Во-первых, у меня на этой работе не было звукорежиссера, и писать звук я взялась сама. Естественно, весь звук, который мною писался, оказался браком.
Во-вторых, в экспедиции вскрылась масса проблем, возникло много недопониманий как между мной и героиней моего фильма, так и с оператором.
Во многом, конечно, это моя недоработка, так скажем, недоподготовленность.
Нельзя так просто посадить человека и ждать от него откровений. Я же не просто сидела и ждала, я начала давить, и в общем-то передавила. И, естественно, из-за этого возникло напряжение, и в какой-то момент нас начали избегать.
С оператором мы попросту оказались разных взглядов, творчески несовместимыми, это так, вкратце, если без отступлений и эмоциональных коллапсов.
Из этой работы, не доведенной до конца, я сделала два, как мне кажется, очень важных принципиальных вывода для себя и для своей будущей работы:
1. Находя будущего героя для своего фильма, ты вторгаешься в его жизнь, пространство, быт, уклад, то есть ты становишься непосредственно частью его жизни. Точно так же, как и он становится частью твоей жизни, если не больше. Так вот, прежде чем стать частью его жизни, следует со своим героем находиться в постоянном контакте. Попросту говоря, ты должен знать, что он ест на завтрак, куда он ходит, что читает, с кем общается, как он ложится спать, то есть ты должен знать все. И вот только при этом условии можно вскрыть скорлупу (поверхностную часть человека) и разглядеть зерно откровения.

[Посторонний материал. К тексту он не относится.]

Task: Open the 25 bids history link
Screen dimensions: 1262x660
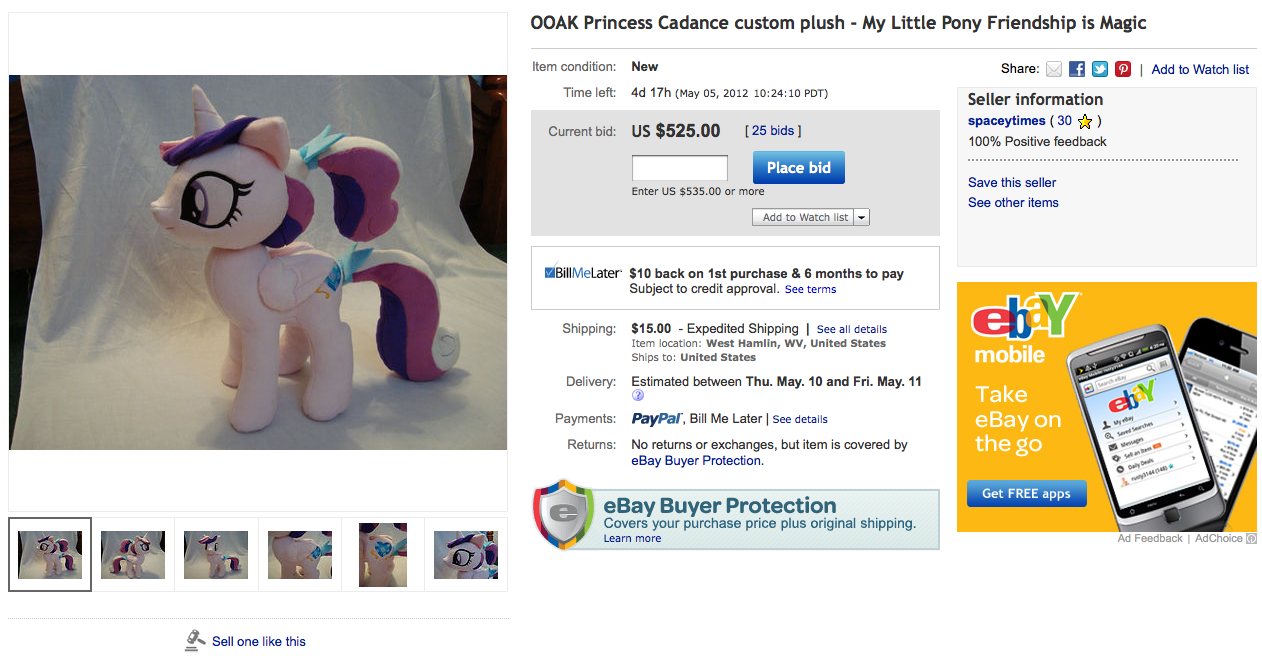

2. При выборе оператора ты не только должен обсуждать с ним идею фильма, тему героя, оборудование. Но и в том числе акцентировать свое внимание на его предпочтениях в кино, посмотреть его предыдущие работы с другими режиссерами. Может быть, дать задание ему, как говорят «здесь и сейчас», посмотреть на то, что для него важно в кадре, на его умение ориентироваться в пространстве, полном событий, это потом во многом будет играть решающую роль, именно при работе в документальном кино.
3-й курс
К третьему курсу начало появляться ощущение, что ты уже где-то что-то знаешь, можешь, умеешь, разбираешься, понимаешь. Пришло понимание того, что в твоем арсенале уже имеются такие знания и навыки, которыми ты можешь пользоваться и применять их, но уже в своем виденьи. То есть появилась некая свобода в отношении творчества и в отношении постановки задач. У тебя уже есть инструментарий – это раз, есть производственный опыт на студии – это два, и есть набитые «шишки» – это три. И это, безусловно, давало хороший стимул к тому, чтобы стремиться к чему-то большему, нежели то, чего ты уже достиг.

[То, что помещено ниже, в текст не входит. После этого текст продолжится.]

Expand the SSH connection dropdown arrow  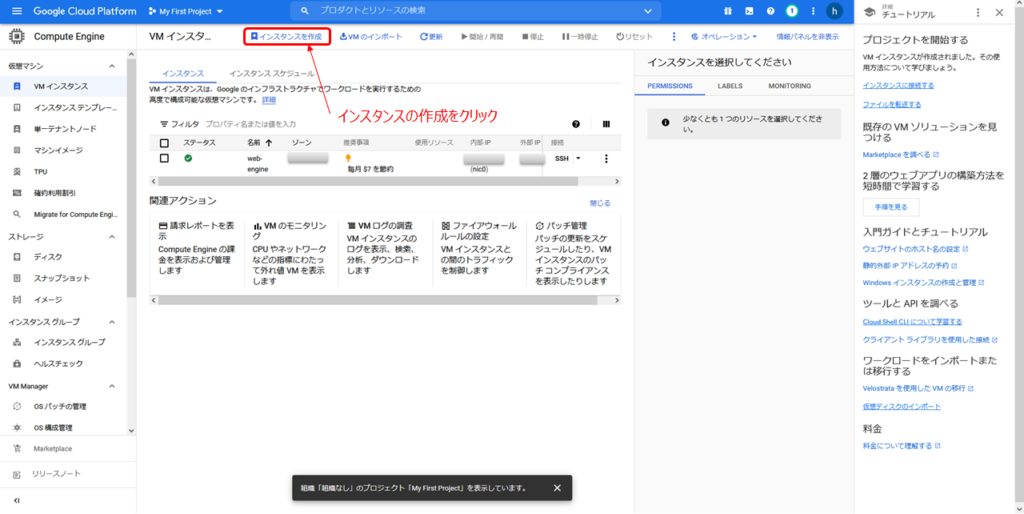click(x=578, y=158)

На третьем курсе для меня самым основным стала непосредственная работа в смежных профессиях. Я считаю, что документалистика в этом отношении имеет огромное преимущество перед игровым кино и режиссерами игрового кино.
Вообще, нас с первого курса приучали, а точнее подготавливали к тому, что режиссер-документалист работает зачастую и сценаристом, и звукооператором, и оператором, и монтажером.

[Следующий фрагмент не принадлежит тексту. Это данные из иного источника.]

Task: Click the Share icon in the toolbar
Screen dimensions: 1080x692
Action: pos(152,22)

Конечно, нас не призывали все делать самим, и всегда говорили, что пока есть такая возможность, работайте со всеми и по всем направлениям. Заводите связи, и, может быть, вы найдете такого сценариста, с которым вы будете работать всю жизнь.
Так случилось, что во время съемок курсовой работы мне пришлось познакомиться с новой для себя профессией «режопер».
Основная задача курсовой работы заключалось в том, чтобы найти человека в проблеме, то есть обнаружить какую-либо проблему, которая волнует большинство людей, и человека, существующего в этой проблеме.
Я долгое время не могла для себя обнаружить такую проблему.
После долгих поисков, наконец-то я обнаружила то, что меня, так скажем, заинтересовало.
Я нашла молодежную организацию, которая борется за права потребителя. Борьба заключалась в том, что 10–12 человек в нелепых, абсурдных костюмах хрюшек приходили в магазин и убирали с полок просроченный товар.
В толпе лица не разглядеть, и уж тем более, когда твое лицо скрыто под маской, человек как бы перестает быть самим собой, и в нем включается другой механизм, некий «синдром толпы». Посему я решила своего активиста взять, так скажем, на «слабо», сможет ли он придти в магазин как обычный покупатель и отстоять свои потребительские права без всей этой толпы, без масок и абсурда?